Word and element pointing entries
* * *

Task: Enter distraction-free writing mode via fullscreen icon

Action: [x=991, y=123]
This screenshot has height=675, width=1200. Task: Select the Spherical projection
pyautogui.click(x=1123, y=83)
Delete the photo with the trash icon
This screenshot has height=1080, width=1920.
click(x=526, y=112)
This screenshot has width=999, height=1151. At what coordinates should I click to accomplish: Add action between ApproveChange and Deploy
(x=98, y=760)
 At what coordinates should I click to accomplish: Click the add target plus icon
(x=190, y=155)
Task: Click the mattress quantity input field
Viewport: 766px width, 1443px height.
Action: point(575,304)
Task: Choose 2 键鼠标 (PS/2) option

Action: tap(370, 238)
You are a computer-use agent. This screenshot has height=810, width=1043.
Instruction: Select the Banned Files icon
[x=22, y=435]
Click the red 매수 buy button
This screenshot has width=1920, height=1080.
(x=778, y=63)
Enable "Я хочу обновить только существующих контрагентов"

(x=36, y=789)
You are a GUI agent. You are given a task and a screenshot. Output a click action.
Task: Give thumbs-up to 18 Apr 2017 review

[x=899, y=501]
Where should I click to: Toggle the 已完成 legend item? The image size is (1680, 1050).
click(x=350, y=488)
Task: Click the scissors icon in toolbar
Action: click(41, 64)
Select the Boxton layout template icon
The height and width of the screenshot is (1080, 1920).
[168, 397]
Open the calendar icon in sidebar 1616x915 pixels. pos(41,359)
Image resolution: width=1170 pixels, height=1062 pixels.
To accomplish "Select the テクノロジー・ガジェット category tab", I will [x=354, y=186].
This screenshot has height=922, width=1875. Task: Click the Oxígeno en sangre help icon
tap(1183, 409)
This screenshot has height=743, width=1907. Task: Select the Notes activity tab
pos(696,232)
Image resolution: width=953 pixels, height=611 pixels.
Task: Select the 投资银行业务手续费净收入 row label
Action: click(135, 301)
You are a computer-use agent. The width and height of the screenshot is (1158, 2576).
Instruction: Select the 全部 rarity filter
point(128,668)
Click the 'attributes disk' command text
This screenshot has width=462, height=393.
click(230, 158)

* * *

Problem requirements – Rewrite all of the rows above, replacing the word "Instruction" with "Goal" wherever it occurs and keeping everything else the same.

Written solution –
Task: Enter distraction-free writing mode via fullscreen icon

Action: [x=991, y=123]
This screenshot has height=675, width=1200. Task: Select the Spherical projection
pyautogui.click(x=1123, y=83)
Delete the photo with the trash icon
This screenshot has height=1080, width=1920.
click(x=526, y=112)
This screenshot has width=999, height=1151. At what coordinates should I click to accomplish: Add action between ApproveChange and Deploy
(x=98, y=760)
 At what coordinates should I click to accomplish: Click the add target plus icon
(x=190, y=155)
Task: Click the mattress quantity input field
Viewport: 766px width, 1443px height.
Action: point(575,304)
Task: Choose 2 键鼠标 (PS/2) option

Action: tap(370, 238)
You are a computer-use agent. This screenshot has height=810, width=1043.
Goal: Select the Banned Files icon
[x=22, y=435]
Click the red 매수 buy button
This screenshot has width=1920, height=1080.
(x=778, y=63)
Enable "Я хочу обновить только существующих контрагентов"

(x=36, y=789)
You are a GUI agent. You are given a task and a screenshot. Output a click action.
Task: Give thumbs-up to 18 Apr 2017 review

[x=899, y=501]
Where should I click to: Toggle the 已完成 legend item? The image size is (1680, 1050).
click(x=350, y=488)
Task: Click the scissors icon in toolbar
Action: click(41, 64)
Select the Boxton layout template icon
The height and width of the screenshot is (1080, 1920).
[168, 397]
Open the calendar icon in sidebar 1616x915 pixels. pos(41,359)
Image resolution: width=1170 pixels, height=1062 pixels.
To accomplish "Select the テクノロジー・ガジェット category tab", I will [x=354, y=186].
This screenshot has height=922, width=1875. Task: Click the Oxígeno en sangre help icon
tap(1183, 409)
This screenshot has height=743, width=1907. Task: Select the Notes activity tab
pos(696,232)
Image resolution: width=953 pixels, height=611 pixels.
Task: Select the 投资银行业务手续费净收入 row label
Action: click(135, 301)
You are a computer-use agent. The width and height of the screenshot is (1158, 2576).
Goal: Select the 全部 rarity filter
point(128,668)
Click the 'attributes disk' command text
This screenshot has width=462, height=393.
click(230, 158)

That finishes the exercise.